[Dataset entries]
====================
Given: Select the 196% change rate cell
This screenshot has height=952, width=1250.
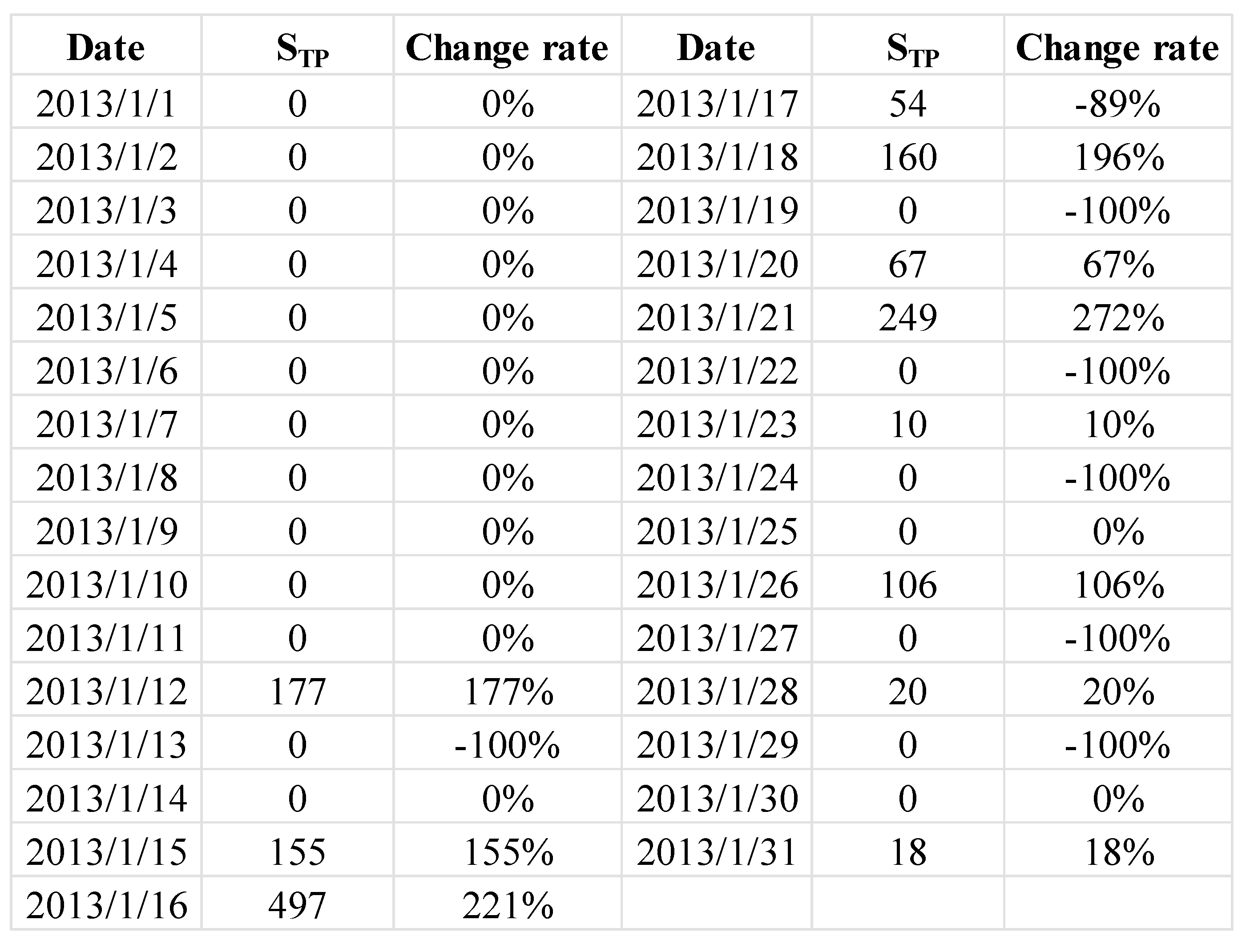Looking at the screenshot, I should click(1118, 157).
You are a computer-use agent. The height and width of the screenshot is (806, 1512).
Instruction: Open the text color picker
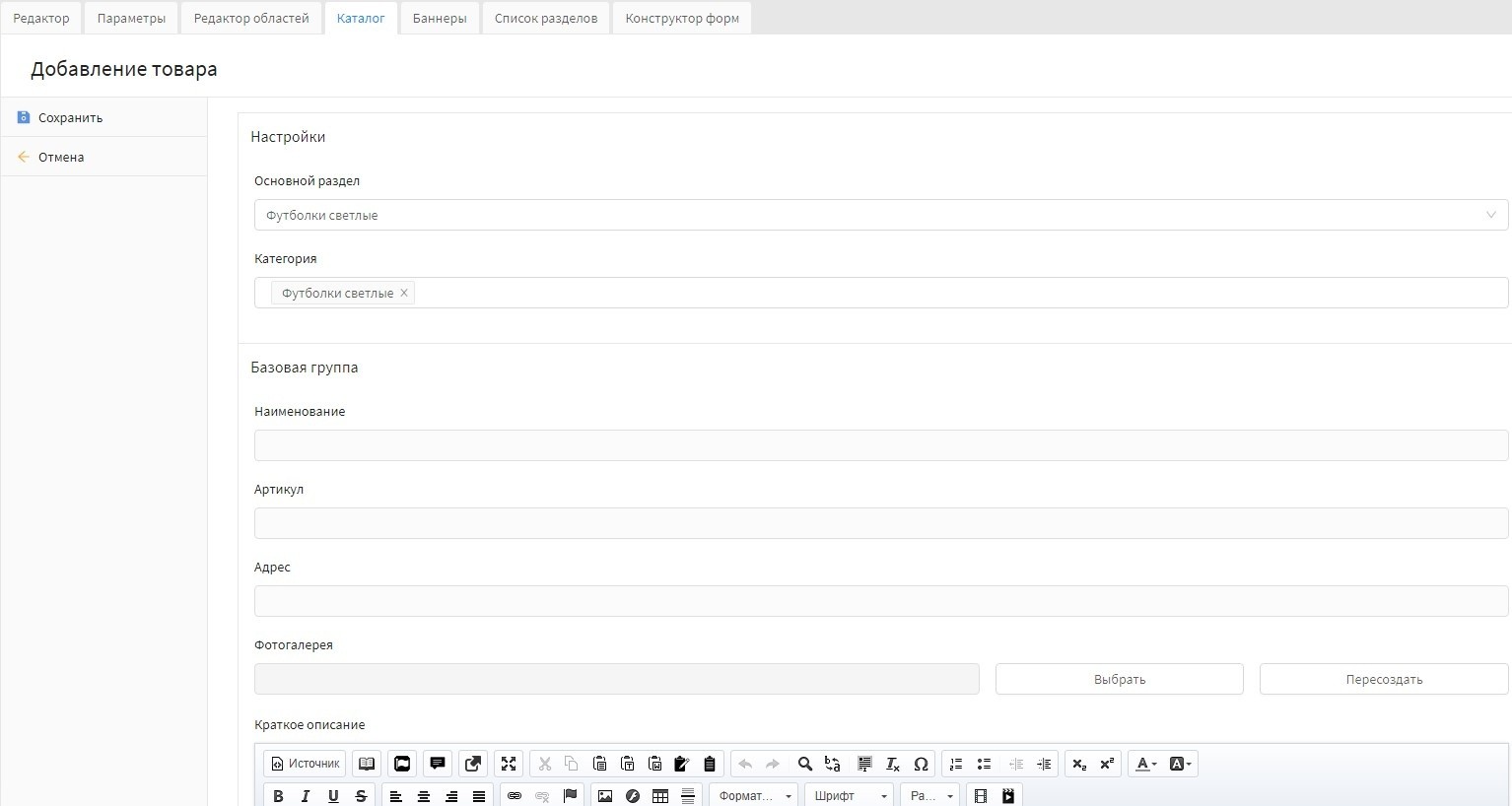[x=1145, y=764]

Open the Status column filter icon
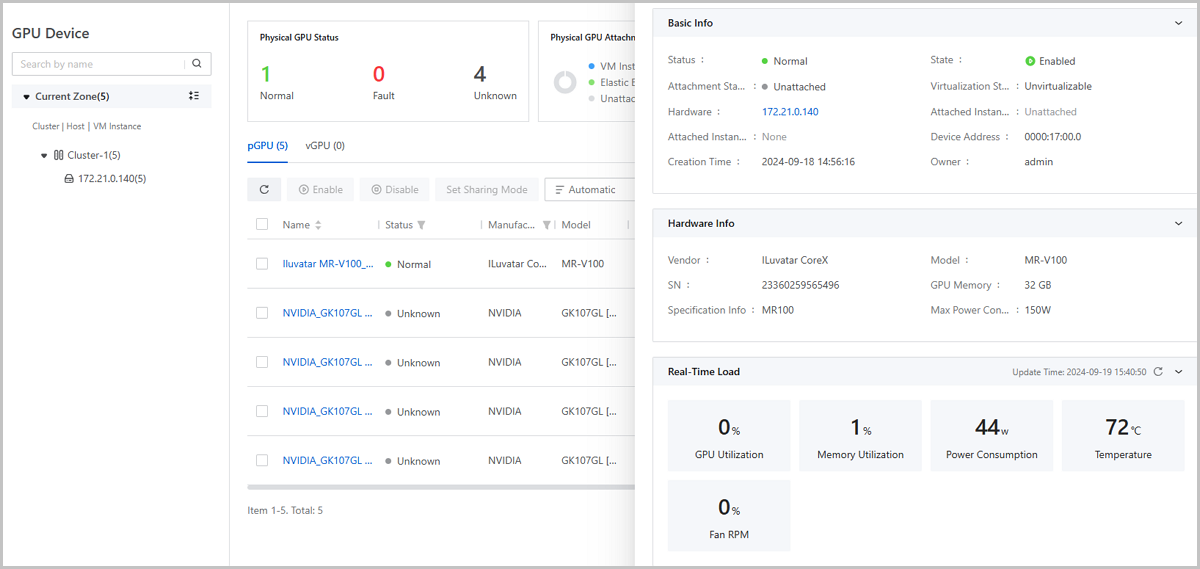pyautogui.click(x=421, y=225)
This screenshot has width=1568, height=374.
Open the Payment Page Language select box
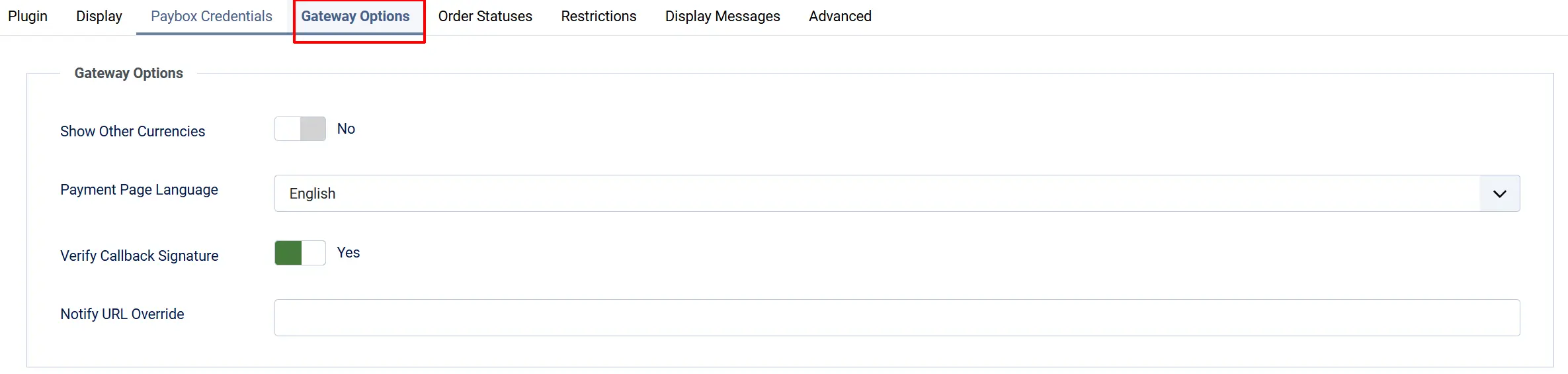[897, 193]
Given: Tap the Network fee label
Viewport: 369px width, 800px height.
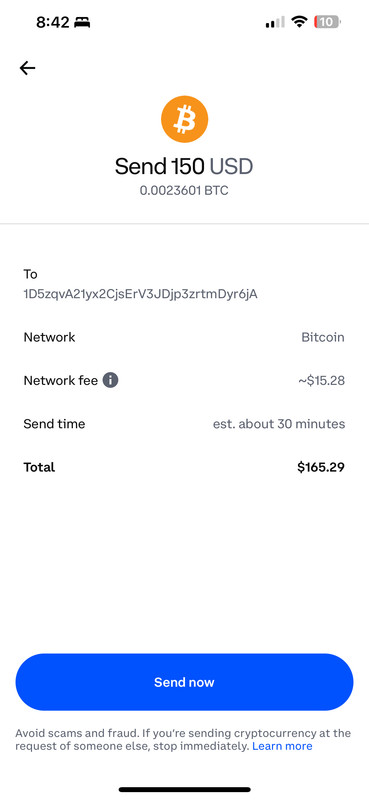Looking at the screenshot, I should click(61, 381).
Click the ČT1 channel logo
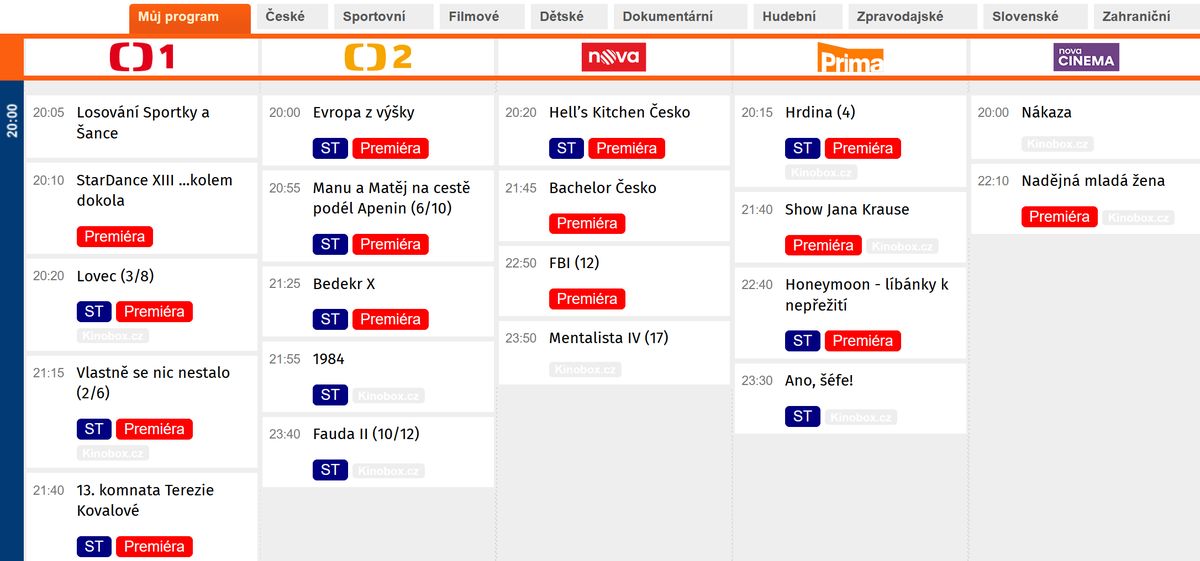1200x561 pixels. 142,57
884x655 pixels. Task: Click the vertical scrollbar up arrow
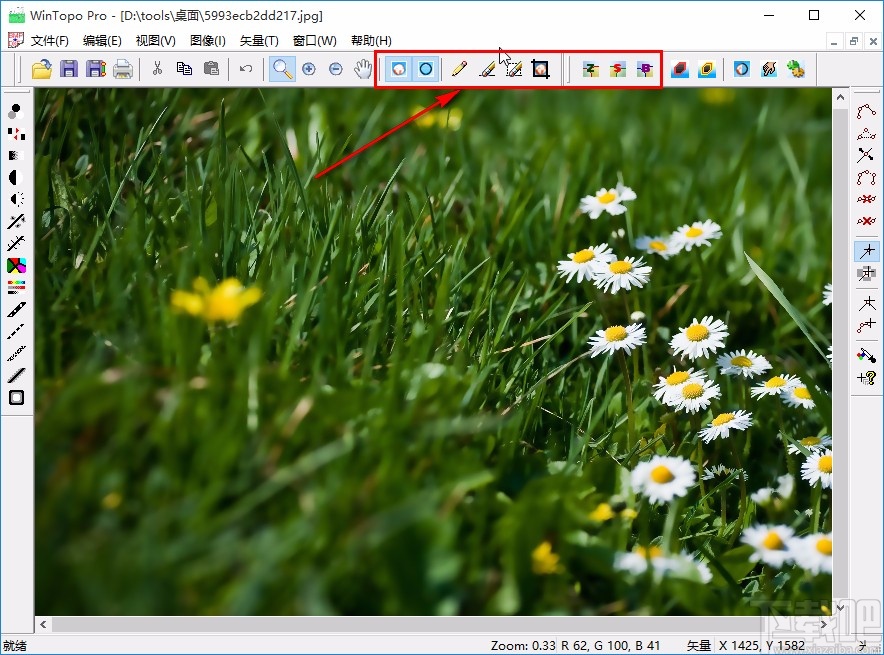coord(840,96)
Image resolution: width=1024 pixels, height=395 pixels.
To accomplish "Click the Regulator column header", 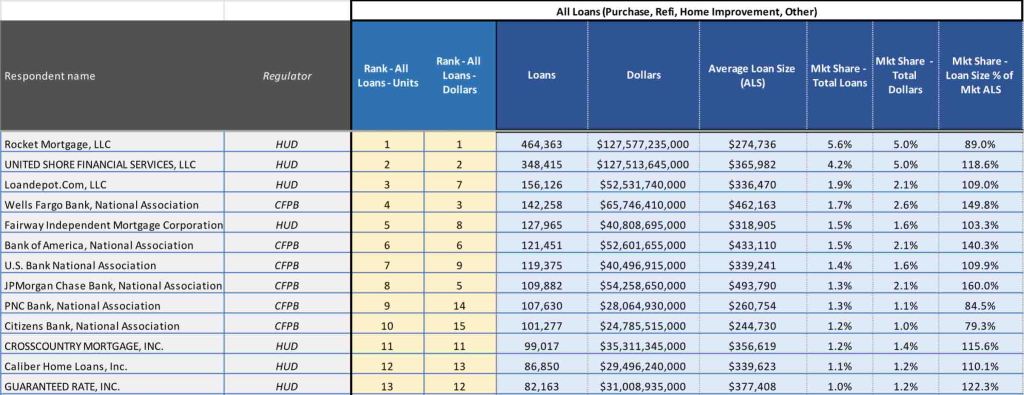I will [287, 76].
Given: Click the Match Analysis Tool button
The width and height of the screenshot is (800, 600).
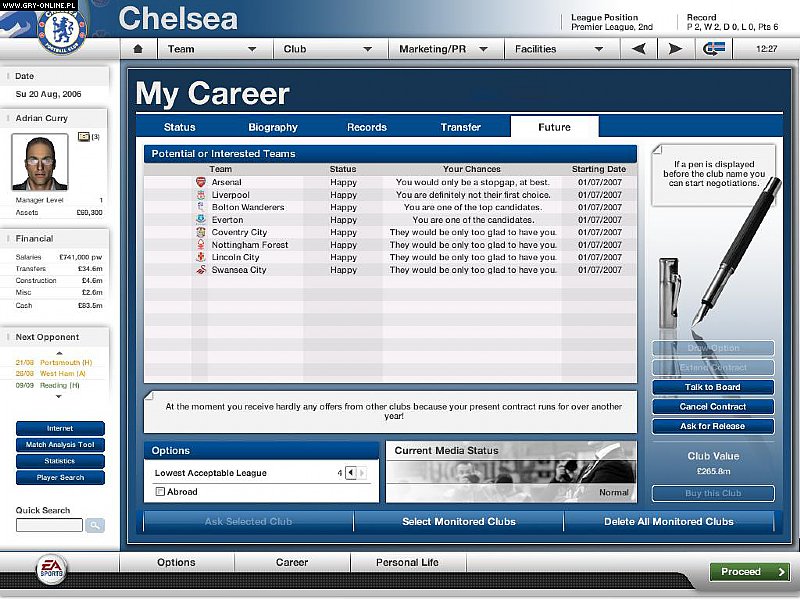Looking at the screenshot, I should [x=58, y=444].
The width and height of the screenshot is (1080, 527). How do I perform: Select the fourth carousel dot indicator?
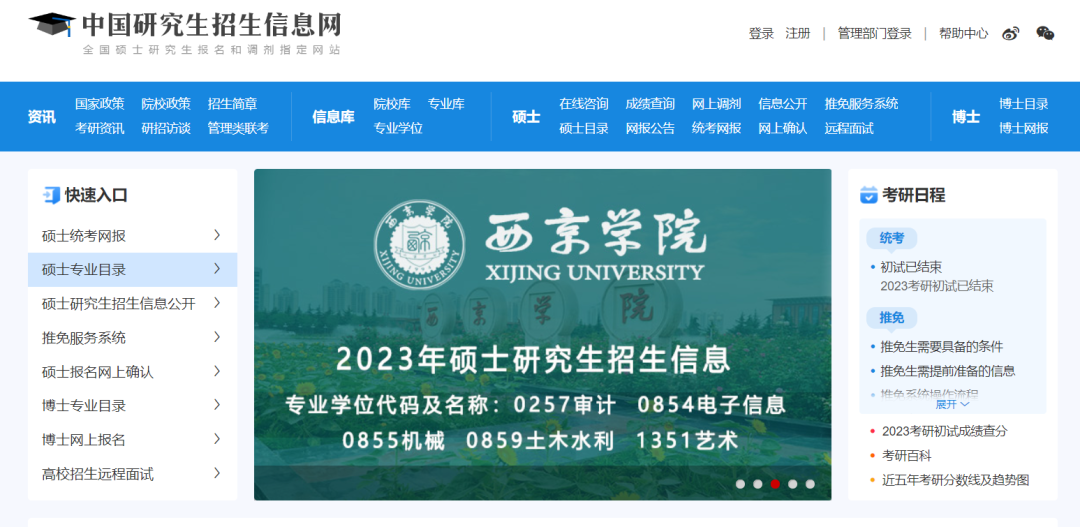(793, 484)
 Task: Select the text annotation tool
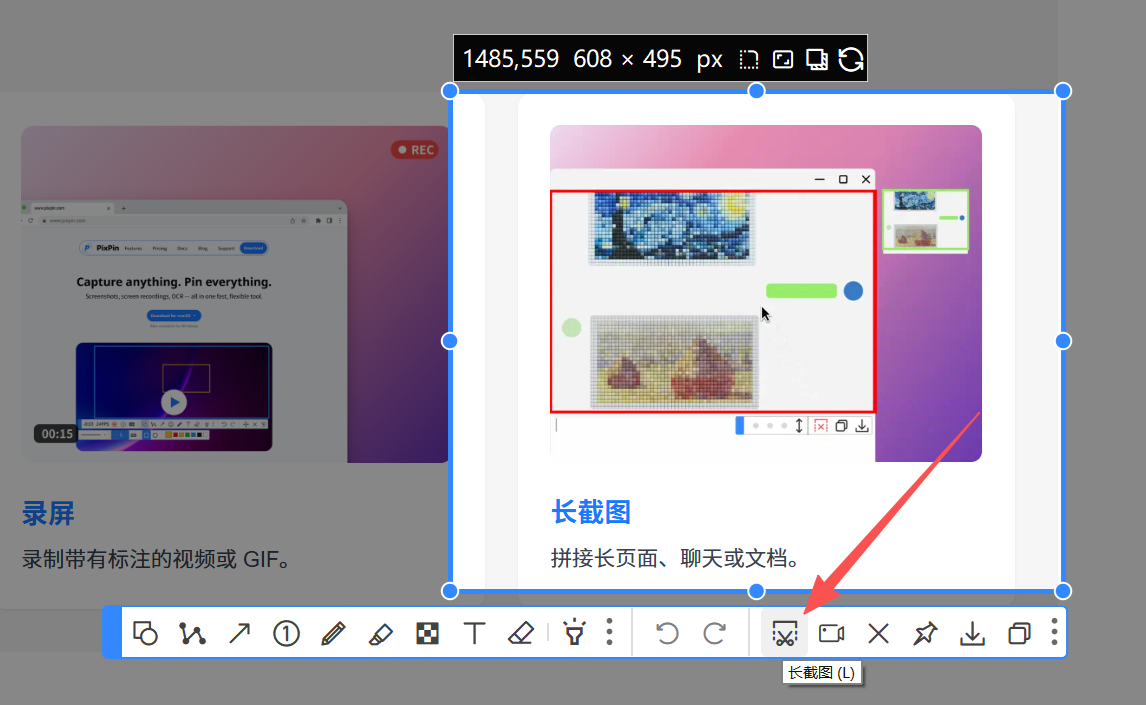(474, 632)
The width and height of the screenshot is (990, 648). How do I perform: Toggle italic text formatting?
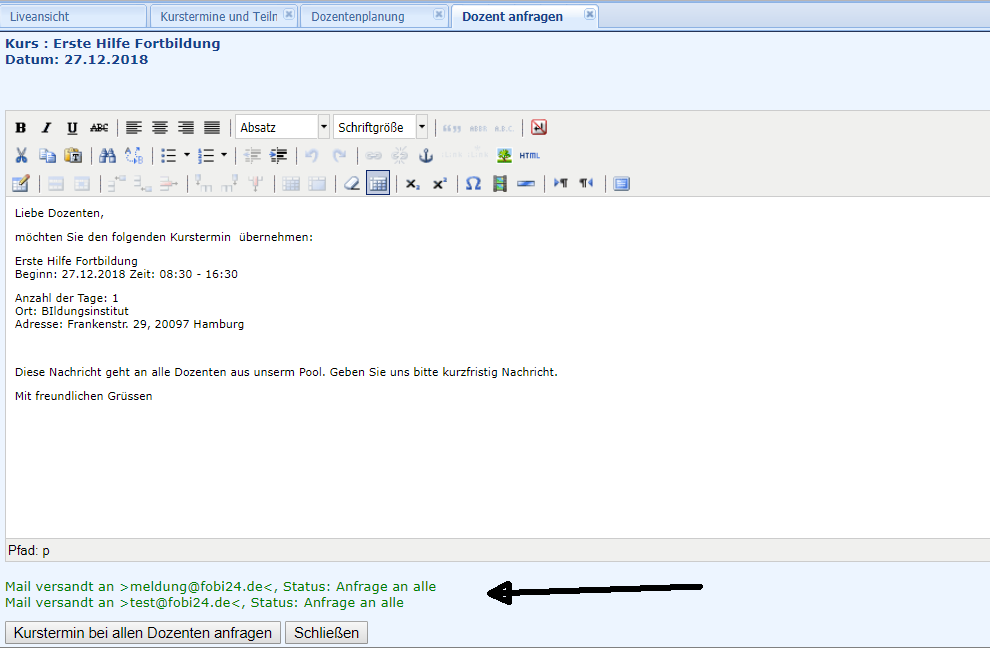[46, 128]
====================
● Problem to solve: In the records above, locate the line containing "Given: Click the Match Analysis Tool button", then copy exactly that line and every line after it through the end, omitting pictures.

● Response for this exercise:
Given: Click the Match Analysis Tool button
The width and height of the screenshot is (800, 600).
Looking at the screenshot, I should [x=58, y=444].
The width and height of the screenshot is (1080, 527). How do I perform: Select the fourth carousel dot indicator?
(793, 484)
 Task: Select the text annotation tool
(474, 632)
The width and height of the screenshot is (990, 648). How do I perform: Toggle italic text formatting?
[46, 128]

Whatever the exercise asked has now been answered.